I attended a workshop on how an anthropologist might break into the very bureaucracy that has hindered them and make lasting policy changes, and I felt a little lump in my throat as I pondered the implications of a world where anthropology played a larger role than it does now --- most people still think of either archeology or ethnography when someone says 'anthropology'. People don't know what anthropologists do, and even their vague notions of anthropology are inaccurate gleanings from National Geographic and the Discovery Channel. I've been asked if I dug for dinosaur bones when I mentioned I study anthropology. Not many outside the field of anthropology really knows what anthropology is, and I hope our fair little discipline becomes more publically visible in the future.
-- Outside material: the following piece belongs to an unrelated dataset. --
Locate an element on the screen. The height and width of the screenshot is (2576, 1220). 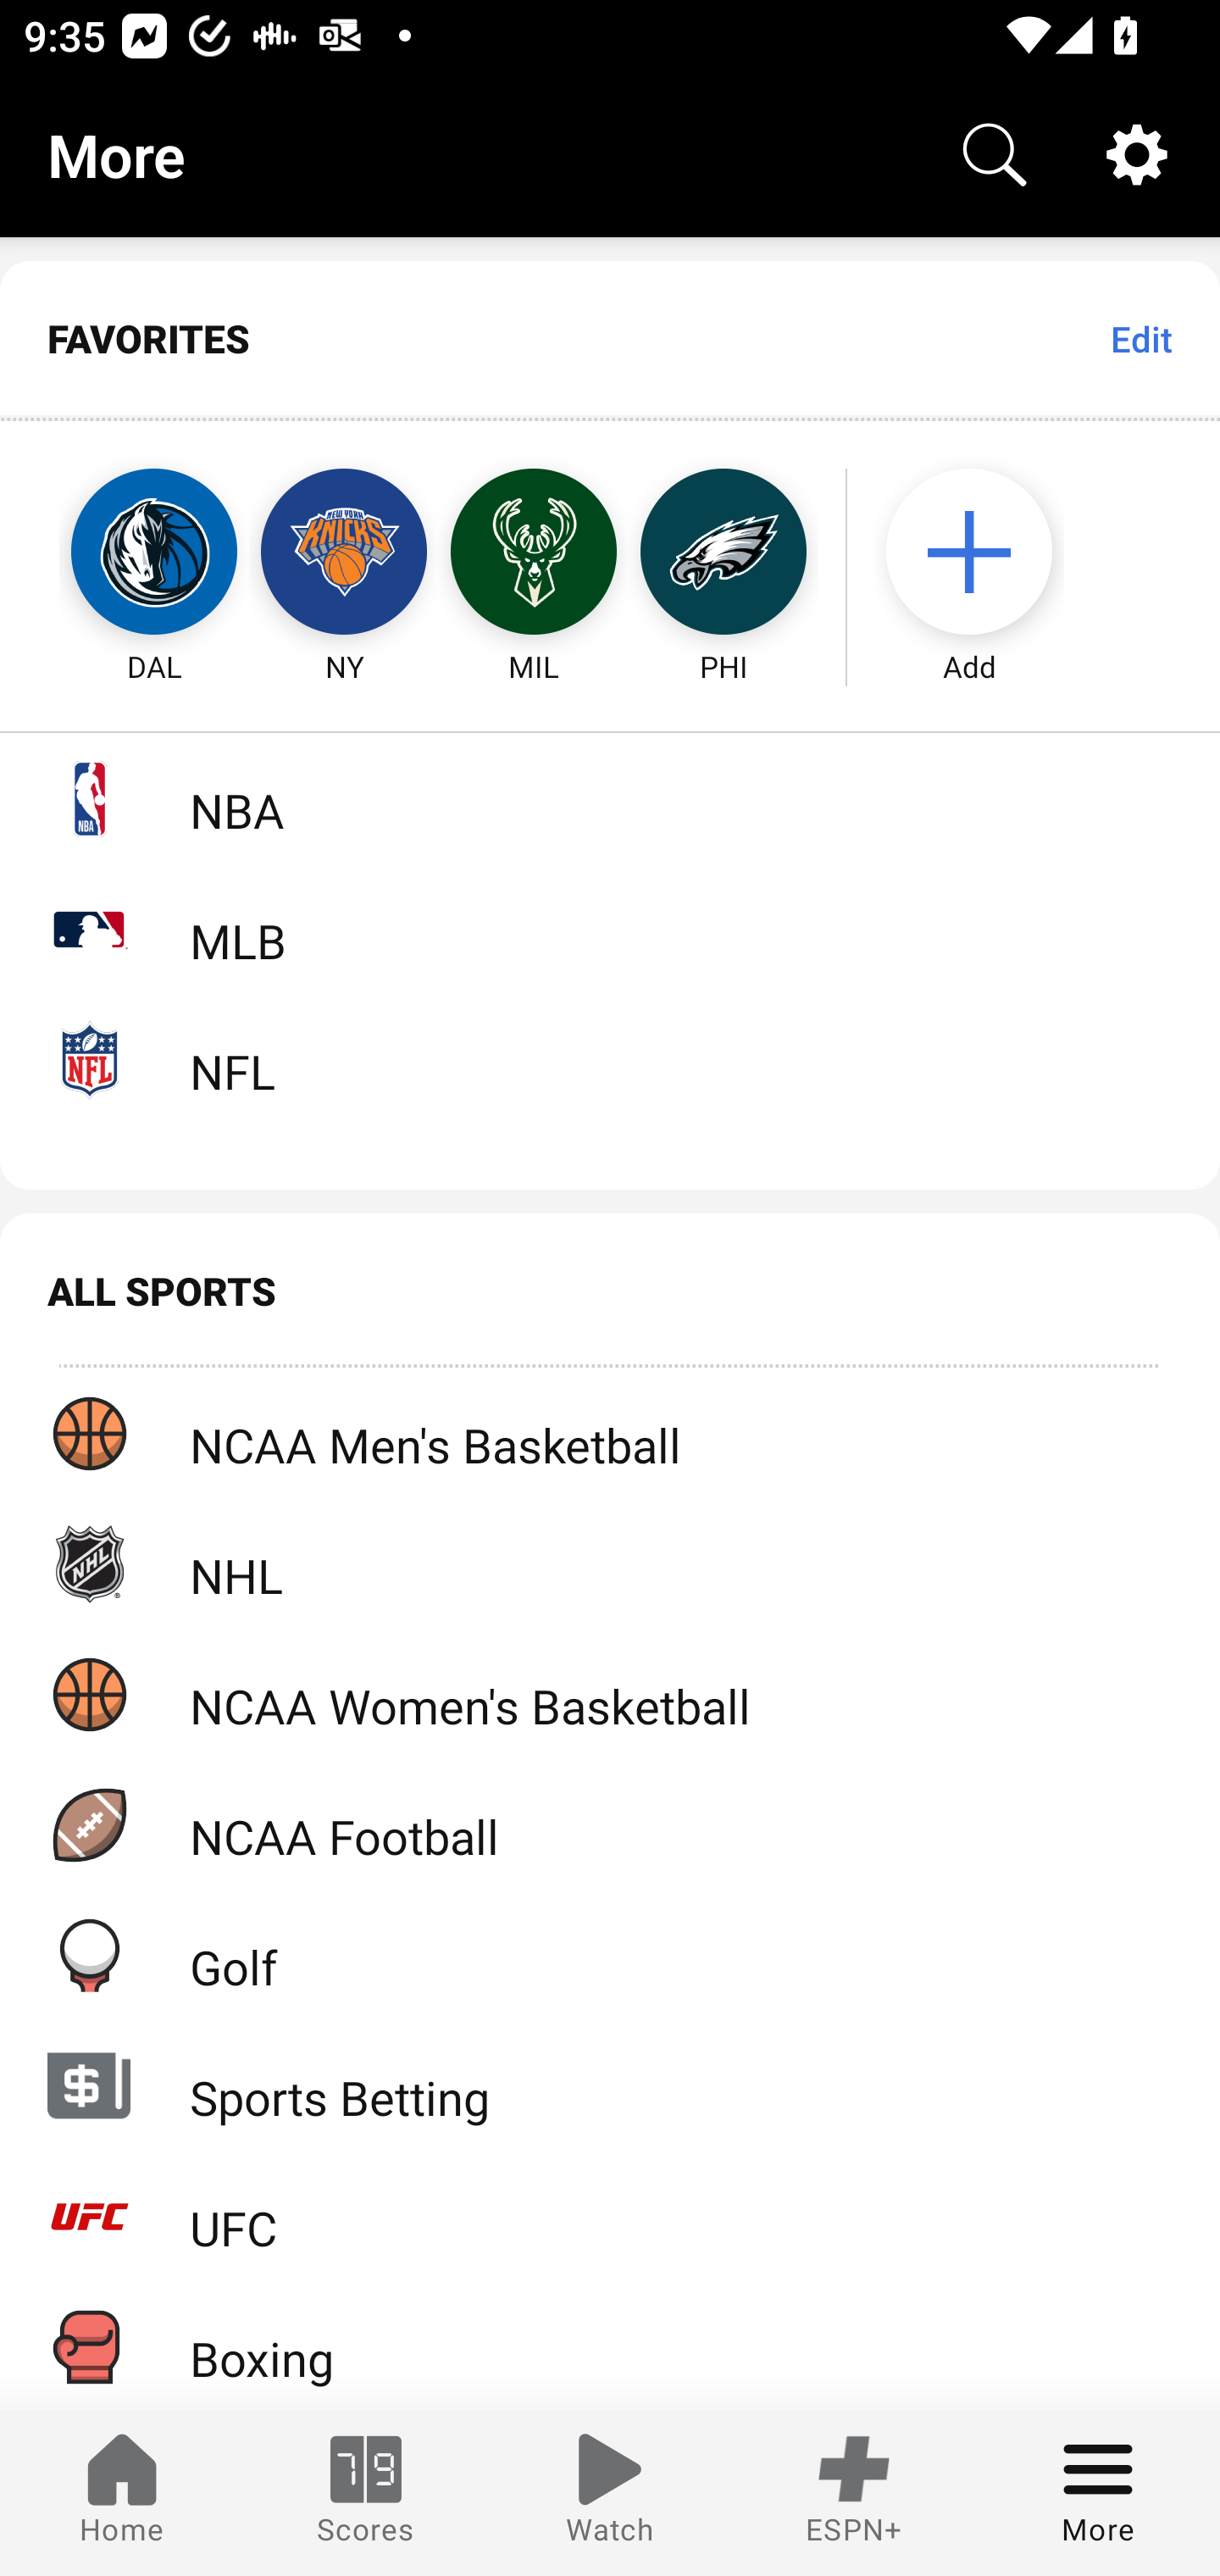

Next year, the society will be meeting in Mérida, Mexico. I'm told it's a nice city, very close to the resorts of the Yucatán, but I think it's no coincidence that the society will be meeting in Mérida, and not, say, Mexico City. Recently, drug cartels in Mexico have stepped up their violence, both within Mexico and across the border, and many anthropologists have been working with local, state and federal agencies (on both sides of the Rio Grande) to try and mitigate the consequences of this uptick in violent incidents.

About a dozen people have been killed in that one week alone. The problem is partly in the hands of the Mexican government, and partly in the hands of the American government, and the people affected by this problem are better-informed than many of us would like to think, but no one listens to them. Anthropologists can play a role in this, by doing what they do best: talking to the very people affected by a problem.

Mérida is also the site of the signing of the 2008 Mérida Initiative, a joint effort by the American and Mexican governments, as well as several Central American governments, to cooperate on border security and combat the rising troubles with transnational crime. It's no coincidence that the SfAA has chosen Mérida as the site of next year's meeting. The Iniative itself is highly controversial, especially since it gives the Mexican Army powers formerly reserved for only the police (and human rights abuses have resulted on account of this), and many anthropologists (and the people they talk to on the streets) are very divided on this issue. We have our work cut out for us over the course of the next couple of decades.